1

I call an API using request to get a JSON data and store it in one variable like this:

r = requests.post(url=endpoint , data=payload, headers=headers, params=parameter)
all = json.loads(r.text)

then I used loop to insert data row by row like this:

for row in all:
   sql = "INSERT INTO t VALUES ({},{},{});".format(all['id'],all['num'],all['type'])
   cur.execute(sql)

The real one has more columns not just 3 columns like the example.

This code work totally fine but my questions here is that, are there any other way to insert JSON data to the table? Because I need to insert like 4-5 thousand rows per 1 request which will take very long time (comparing with copy_expert on CSV file) since it insert row by row. Are there a ways without using loop or anything that might help this insert process to be faster?
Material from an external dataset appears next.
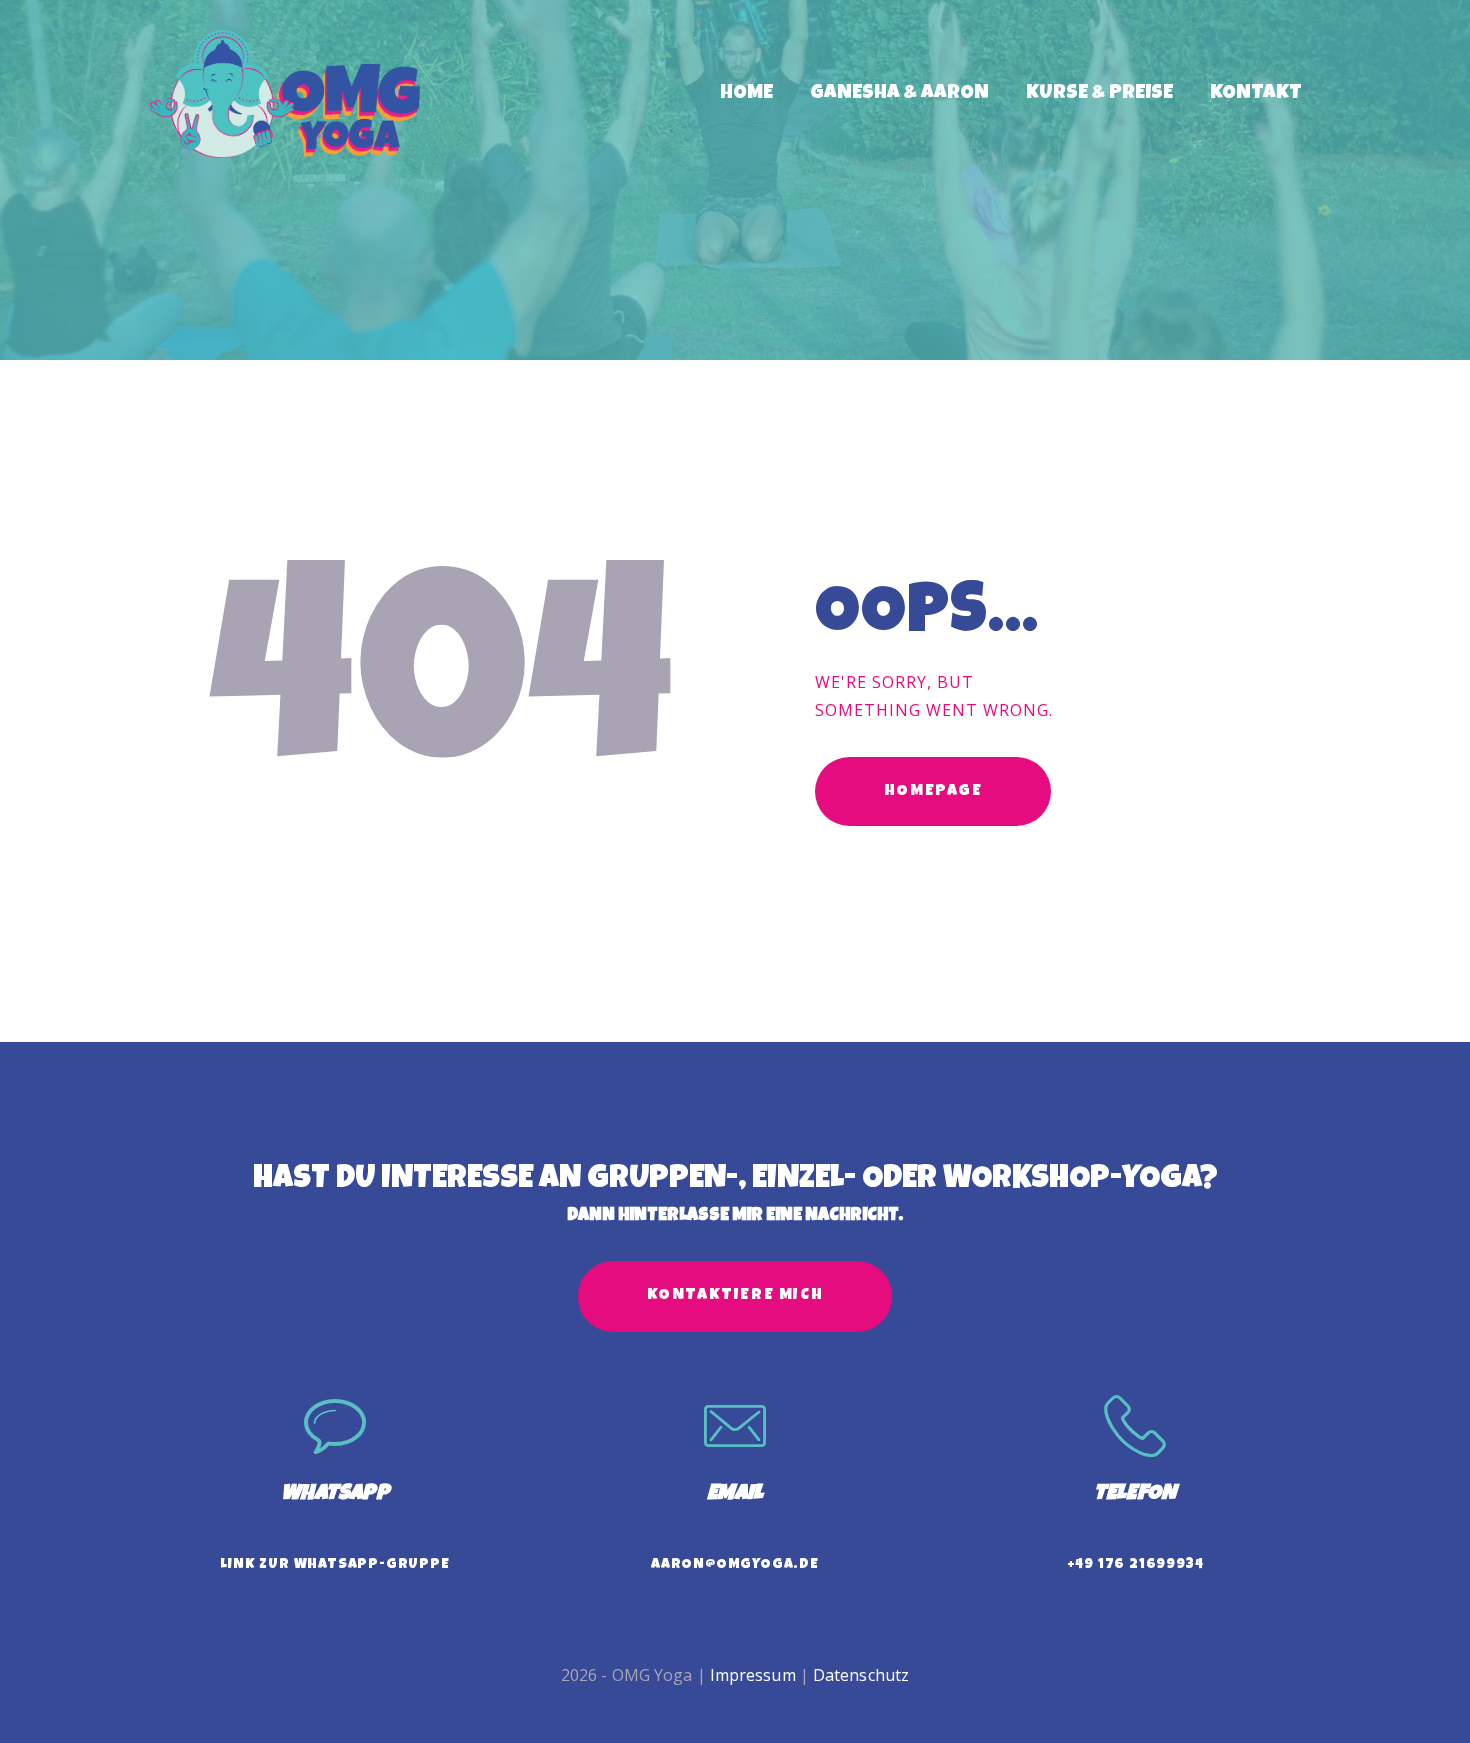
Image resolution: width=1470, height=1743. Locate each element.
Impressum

I used PosgreSQL database with Python here

emp
  • 602
  • 3
  • 11
  • 22
  • I am not enough into Python but in Java there is something like a batch insert. This is exactly what you describe. Another way could be to create the query within the loop and execute it afterwards. Something like `INSERT INTO t VALUES (a,b,c), (b,c, d), (d,e,f), ...`(just creating the values instead of the whole query)? – S-Man Jun 24 '19 at 13:25
  • Does [this](https://stackoverflow.com/questions/41493451/postgres-bulk-insert-function-using-json-arguments) help you in any way? – shahkalpesh Jun 24 '19 at 13:27
  • Your `format` arguments should be indexing `row`, not `all`, surely? – holdenweb Jun 24 '19 at 13:30

2 Answers2

1

This technique should be the fastest since it doesn't involve any client side loops or parsing, but it requires that the keys in your json structure match your column names.

INSERT INTO t 
SELECT * from json_populate_recordset(null::t, your_json);

Here's an example:

create table t (a int, b int, c int);
insert into t 
select * from json_populate_recordset(null::t, 
             '[{"a": 1, "b": 2}, {"c": 3, "a": 1}, {"b": 4, "a": 7, "c": 9}, {"d": 5}]'
);
select * from t;
 a | b | c
---+---+---
 1 | 2 |
 1 |   | 3
 7 | 4 | 9
   |   |
(4 rows)

Note that the last row is all null because it only had "d" in it, which is not a column in t.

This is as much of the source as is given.